● TASK ITEM
Some lines in the entries contain the word "gear". Copy all of them.

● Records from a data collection
· · ·

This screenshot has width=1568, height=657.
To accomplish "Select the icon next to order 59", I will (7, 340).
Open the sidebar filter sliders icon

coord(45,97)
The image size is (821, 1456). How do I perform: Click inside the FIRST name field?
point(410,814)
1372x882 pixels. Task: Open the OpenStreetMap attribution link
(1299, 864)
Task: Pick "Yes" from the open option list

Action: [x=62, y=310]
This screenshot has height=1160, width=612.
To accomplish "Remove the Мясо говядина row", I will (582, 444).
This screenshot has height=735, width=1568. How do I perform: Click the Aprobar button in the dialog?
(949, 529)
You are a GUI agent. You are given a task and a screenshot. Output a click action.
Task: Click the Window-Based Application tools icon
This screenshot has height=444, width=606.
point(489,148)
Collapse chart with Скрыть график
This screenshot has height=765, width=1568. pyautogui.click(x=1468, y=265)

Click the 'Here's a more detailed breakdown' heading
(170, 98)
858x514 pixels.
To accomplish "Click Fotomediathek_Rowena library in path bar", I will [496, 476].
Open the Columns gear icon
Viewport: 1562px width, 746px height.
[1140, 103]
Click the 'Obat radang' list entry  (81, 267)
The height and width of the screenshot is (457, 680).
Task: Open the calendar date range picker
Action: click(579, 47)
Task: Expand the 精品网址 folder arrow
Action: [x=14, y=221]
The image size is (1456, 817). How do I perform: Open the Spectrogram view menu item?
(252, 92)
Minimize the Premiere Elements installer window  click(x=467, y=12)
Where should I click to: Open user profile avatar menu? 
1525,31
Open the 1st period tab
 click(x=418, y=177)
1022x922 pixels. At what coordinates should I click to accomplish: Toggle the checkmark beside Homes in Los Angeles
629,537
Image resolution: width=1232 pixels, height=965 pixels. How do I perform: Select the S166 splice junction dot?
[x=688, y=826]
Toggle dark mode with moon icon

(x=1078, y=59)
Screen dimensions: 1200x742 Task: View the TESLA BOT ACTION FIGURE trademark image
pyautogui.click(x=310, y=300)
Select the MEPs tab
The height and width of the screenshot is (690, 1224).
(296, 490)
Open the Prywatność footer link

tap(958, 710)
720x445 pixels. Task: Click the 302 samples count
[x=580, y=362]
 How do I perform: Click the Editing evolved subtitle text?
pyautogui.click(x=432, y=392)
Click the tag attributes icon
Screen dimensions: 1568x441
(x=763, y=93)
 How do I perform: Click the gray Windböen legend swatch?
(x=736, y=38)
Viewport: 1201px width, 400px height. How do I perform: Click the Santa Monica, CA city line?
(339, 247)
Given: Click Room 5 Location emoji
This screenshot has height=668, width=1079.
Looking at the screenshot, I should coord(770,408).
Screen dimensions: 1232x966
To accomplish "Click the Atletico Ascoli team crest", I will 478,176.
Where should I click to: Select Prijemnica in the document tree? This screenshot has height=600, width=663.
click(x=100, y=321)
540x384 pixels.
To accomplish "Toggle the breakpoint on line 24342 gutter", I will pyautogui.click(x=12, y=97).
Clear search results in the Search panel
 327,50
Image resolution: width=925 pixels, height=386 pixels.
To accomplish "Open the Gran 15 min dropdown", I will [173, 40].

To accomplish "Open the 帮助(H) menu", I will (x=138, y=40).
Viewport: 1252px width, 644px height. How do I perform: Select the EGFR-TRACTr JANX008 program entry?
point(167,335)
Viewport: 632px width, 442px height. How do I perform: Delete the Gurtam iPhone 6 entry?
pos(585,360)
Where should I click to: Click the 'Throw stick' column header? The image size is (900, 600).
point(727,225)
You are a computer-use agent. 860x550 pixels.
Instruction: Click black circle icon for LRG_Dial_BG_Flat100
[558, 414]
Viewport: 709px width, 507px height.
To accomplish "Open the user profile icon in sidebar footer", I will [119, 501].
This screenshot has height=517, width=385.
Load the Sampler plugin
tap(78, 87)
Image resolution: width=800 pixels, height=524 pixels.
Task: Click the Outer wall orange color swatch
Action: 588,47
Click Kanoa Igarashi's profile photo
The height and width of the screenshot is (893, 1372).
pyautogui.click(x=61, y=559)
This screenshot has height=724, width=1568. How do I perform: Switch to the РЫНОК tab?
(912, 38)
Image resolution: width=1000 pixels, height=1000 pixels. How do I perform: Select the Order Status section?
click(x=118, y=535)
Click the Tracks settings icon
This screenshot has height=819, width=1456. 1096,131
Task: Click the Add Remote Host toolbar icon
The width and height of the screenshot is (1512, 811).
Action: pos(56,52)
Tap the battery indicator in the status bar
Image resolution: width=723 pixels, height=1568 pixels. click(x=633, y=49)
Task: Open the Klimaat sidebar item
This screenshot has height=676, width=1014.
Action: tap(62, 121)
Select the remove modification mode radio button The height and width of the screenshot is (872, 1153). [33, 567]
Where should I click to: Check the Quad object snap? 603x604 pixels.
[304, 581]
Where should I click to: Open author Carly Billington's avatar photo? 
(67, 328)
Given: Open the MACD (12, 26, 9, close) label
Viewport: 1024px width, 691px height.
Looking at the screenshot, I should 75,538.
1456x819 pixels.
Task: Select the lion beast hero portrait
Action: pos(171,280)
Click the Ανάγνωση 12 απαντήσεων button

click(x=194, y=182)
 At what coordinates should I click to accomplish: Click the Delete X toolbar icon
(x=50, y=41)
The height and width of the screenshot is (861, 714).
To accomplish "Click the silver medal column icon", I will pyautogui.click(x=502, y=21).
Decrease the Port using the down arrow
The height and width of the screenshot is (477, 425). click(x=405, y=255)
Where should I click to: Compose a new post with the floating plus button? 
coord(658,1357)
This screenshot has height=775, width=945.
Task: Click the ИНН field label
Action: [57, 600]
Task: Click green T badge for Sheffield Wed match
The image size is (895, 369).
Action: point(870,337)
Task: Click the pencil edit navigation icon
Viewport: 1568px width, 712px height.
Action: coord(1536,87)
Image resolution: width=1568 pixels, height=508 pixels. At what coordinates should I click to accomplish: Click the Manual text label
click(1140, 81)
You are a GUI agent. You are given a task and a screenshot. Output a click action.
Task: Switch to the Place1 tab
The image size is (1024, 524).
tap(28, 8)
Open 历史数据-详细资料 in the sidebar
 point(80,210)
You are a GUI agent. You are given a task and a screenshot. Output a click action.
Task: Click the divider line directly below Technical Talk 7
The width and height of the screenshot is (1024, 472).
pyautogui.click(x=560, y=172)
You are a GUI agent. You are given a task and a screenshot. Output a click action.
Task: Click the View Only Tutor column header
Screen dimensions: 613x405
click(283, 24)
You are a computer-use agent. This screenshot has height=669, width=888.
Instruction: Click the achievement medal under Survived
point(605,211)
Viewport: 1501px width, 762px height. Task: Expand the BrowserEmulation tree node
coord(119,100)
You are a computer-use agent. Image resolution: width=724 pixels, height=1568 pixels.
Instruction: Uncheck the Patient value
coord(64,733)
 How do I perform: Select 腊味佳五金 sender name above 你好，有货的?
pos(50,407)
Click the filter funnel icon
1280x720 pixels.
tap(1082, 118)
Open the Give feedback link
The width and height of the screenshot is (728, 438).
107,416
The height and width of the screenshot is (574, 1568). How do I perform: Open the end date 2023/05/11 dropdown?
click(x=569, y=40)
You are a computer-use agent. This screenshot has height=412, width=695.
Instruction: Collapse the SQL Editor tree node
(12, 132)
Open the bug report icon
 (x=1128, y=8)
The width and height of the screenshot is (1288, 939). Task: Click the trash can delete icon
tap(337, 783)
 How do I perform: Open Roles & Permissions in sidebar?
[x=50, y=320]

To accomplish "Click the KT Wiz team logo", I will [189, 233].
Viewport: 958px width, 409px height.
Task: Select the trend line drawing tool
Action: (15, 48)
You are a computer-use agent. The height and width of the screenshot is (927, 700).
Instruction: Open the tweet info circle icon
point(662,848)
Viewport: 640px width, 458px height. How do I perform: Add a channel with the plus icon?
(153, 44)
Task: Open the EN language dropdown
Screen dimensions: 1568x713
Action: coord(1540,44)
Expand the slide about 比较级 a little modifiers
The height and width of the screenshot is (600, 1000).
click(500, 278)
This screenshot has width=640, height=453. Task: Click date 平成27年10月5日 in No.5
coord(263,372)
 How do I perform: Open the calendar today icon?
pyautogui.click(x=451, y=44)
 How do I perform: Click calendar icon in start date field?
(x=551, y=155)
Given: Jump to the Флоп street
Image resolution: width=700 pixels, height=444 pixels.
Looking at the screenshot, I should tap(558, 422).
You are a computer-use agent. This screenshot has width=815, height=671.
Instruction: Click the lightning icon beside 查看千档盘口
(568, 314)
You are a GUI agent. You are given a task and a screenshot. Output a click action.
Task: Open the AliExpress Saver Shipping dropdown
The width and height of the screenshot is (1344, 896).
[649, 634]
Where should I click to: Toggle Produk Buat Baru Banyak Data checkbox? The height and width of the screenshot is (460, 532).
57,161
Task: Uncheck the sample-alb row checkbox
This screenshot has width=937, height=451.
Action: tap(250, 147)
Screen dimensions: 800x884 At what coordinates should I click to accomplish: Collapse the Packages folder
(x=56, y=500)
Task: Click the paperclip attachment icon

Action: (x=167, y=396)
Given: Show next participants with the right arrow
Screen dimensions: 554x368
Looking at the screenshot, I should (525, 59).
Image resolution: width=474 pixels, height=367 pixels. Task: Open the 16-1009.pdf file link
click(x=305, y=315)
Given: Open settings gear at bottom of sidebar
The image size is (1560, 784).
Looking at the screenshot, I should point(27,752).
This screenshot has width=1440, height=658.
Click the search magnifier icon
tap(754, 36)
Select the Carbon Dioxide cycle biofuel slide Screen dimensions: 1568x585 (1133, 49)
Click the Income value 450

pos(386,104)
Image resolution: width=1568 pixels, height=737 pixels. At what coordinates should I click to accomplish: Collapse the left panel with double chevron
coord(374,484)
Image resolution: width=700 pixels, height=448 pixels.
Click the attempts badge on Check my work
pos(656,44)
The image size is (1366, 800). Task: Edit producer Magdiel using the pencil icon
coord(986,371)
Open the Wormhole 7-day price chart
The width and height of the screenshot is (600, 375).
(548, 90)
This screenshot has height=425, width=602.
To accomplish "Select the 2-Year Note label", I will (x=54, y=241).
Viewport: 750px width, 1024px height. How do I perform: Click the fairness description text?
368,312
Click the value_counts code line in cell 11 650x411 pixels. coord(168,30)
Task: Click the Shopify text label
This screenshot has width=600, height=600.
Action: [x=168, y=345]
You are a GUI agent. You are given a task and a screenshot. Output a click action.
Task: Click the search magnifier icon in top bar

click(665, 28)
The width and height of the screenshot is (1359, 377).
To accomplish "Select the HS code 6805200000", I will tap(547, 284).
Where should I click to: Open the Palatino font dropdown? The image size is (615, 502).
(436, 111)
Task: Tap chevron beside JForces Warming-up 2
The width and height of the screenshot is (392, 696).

· · ·

● YOUR RESPONSE
Open the Columns gear icon
Given: Open settings gear at bottom of sidebar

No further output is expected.